Now let's say you have a map of vectors and want to increment all of those? (->> {:a 5, :b 6, :c 7} (S/transform [S/MAP-VALS S/ALL] inc)) ;; note the navigator juts got another level of nesting => {:a [2 3], :b [4 5], :c [6 7]}works for all clj data types, and of course it has navigators for recursive walking .
It took me a while to get good at Specter, but it was worth it. I hear Rama uses Specter navigators internally.
jerf
That's "just" a particular kind of fancy iterator that you should be able to implement in any language with iterator support. Here's one in Python:
# Expects:
# Tuple of iterateOn where iterateOn can be None
def fancyIt(init, *options):
if init != None:
yield(init)
for f in options:
newVal = f(init)
yield from fancyIt(newVal, *options)
class Tree:
def __init__(self, val, left = None, right = None):
self.val = val
self.left = left
self.right = right
def left(self):
return self.left
def right(self):
return self.right
myTree = Tree(
1,
Tree(2,
Tree(3),
Tree(4, None, Tree(5))),
Tree(6, None, Tree(7)))
for node in fancyIt(myTree, Tree.left, Tree.right):
print(node.val)
which prints the numbers 1 through 7 in order.Breadth-first is slightly trickier, but only slightly trickier one time.
imglorp
Yes, it seems easy to implement.
Yes, students should absolutely implement the classic algorithms to learn.
Yes, there are some occasions when you need to home grow one at $work.
BUT, in my opinion, most of the time, professional code should use a battle tested, vuln hardened library or builtin version. These things are VERY HARD to get exactly right. Jon Bently's Programming Pearls famously had a latent bug in its binary search for 20 years before someone caught it.
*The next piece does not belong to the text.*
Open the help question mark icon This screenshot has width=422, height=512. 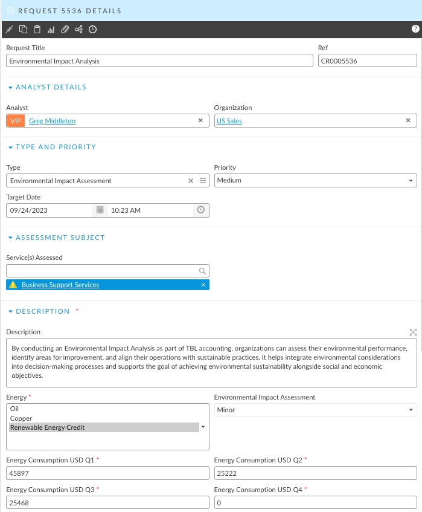[415, 29]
https://research.google/blog/extra-extra-read-all-about-it-n...
So yeah, it looks easy but don't do it. Stand on some giant's shoulders instead.
jerf
Your reply is not relevant to my reply. The original poster is asking for this functionality and appears to believe it is something other than an iterator and requires some sort of special language support. However, it is completely implementable as an iterator, in a reasonably usable manner, with no additional language support. My specific code is written only to show that fact off.
Anyone who copies and pastes it is welcome to both pieces when it breaks. Others have already alluded to possible improvements that could be made, and I already have my own analysis in a grandchild reply as to why I don't think this is a terribly pressing need or necessarily even a good idea.
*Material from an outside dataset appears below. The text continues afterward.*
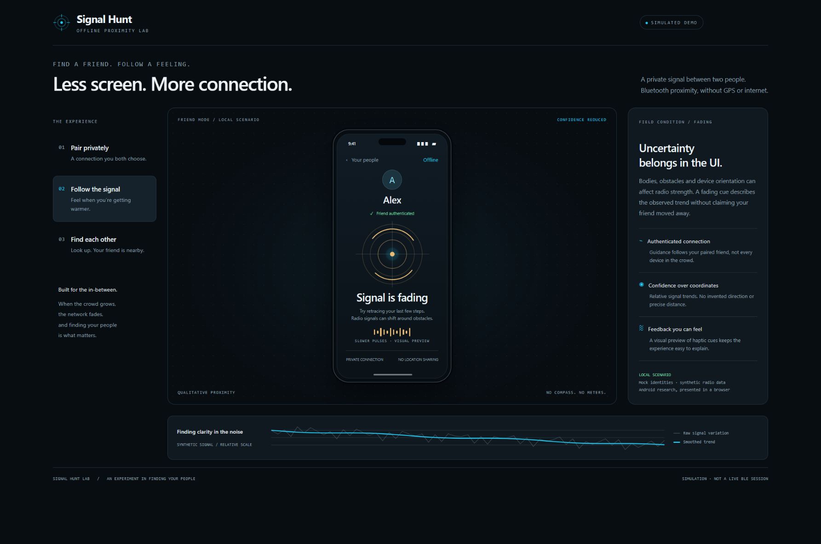Viewport: 821px width, 544px height.
Task: Click the Signal Hunt crosshair logo
Action: click(61, 23)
The reason I provide code is that it gets past the "oh, you say it's just an iterator, but I still don't believe you, since you haven't spelled it out to the n'th degree". When code is provided, belief ceases to be an issue. It is clearly something an iterator can implement, in existing languages, with existing iterator support.
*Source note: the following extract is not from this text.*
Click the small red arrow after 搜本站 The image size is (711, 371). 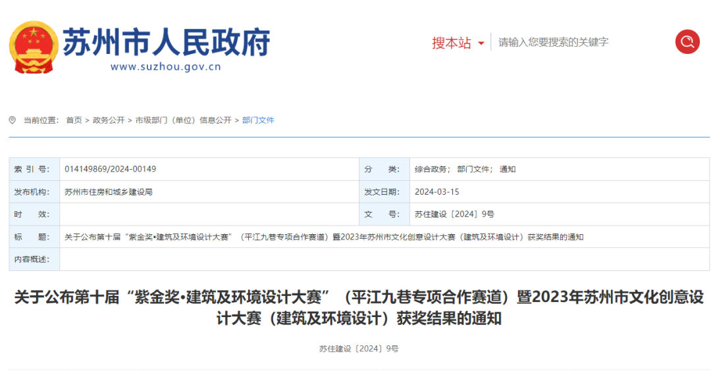[x=481, y=43]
Unless you're going to claim it is somehow impossible to provide this functionality in a tested manner, you're completely changing the topic in an uninteresting direction, since it is always true that functionality generally needs testing and bits of code slammed into an HN conversation just to make a particular point probably shouldn't be copied wholesale into your production code.
Amadiro
Sure but all pre-made, battle-tested tree datastructures you'd use in production in all languages already come with some form of iterator that you can just for-loop over, so the original articles point is still moot.
thayne
Sure, but it can be done by a library. There's no reason it needs to be built into the language.
packetlost
Yeah, tree traversal is really easy and implementing it as an iterator is natural. Maybe don't use a recursive technique if you plan on working with non-toy datasets, Python's default stack limit is pretty small (1000), but this is otherwise a very flexible API.
While easy, I think bisect would be a good addition to every stdlib too.
jerf
I did the tree just to match the author's example. I would agree that a bespoke iterator for breadth- and depth-first iteration for any given tree is probably a better way to go. As long as we're in a language like Python, build in something that allows you to examine a branch and decline to descend into it while you're at it.
I don't think this is a large problem in practice because you shouldn't be using dozens of tree types in a given code base, so adding iterators to a tree is no big deal. In general there aren't enough types of iteration available to a given data structure that you need to describe how to iterate on it from the "outside". (Generally when you are doing that, it's too non-trivial to fit into this pattern anyhow; see the Visitor pattern in general.) This strikes me as maybe the sort of default tool you might slap in a library somewhere, but it should be a niche tool. If you're using it all the time you're probably doing something wrong. By default your data structures should be providing iteration packaged with them and it should generally be what you need. And your language should support aborting iteration, in whatever that looks like normally. I'm not sure I know a language that doesn't, it's a fairly basic element of iterator support when you get into implementation.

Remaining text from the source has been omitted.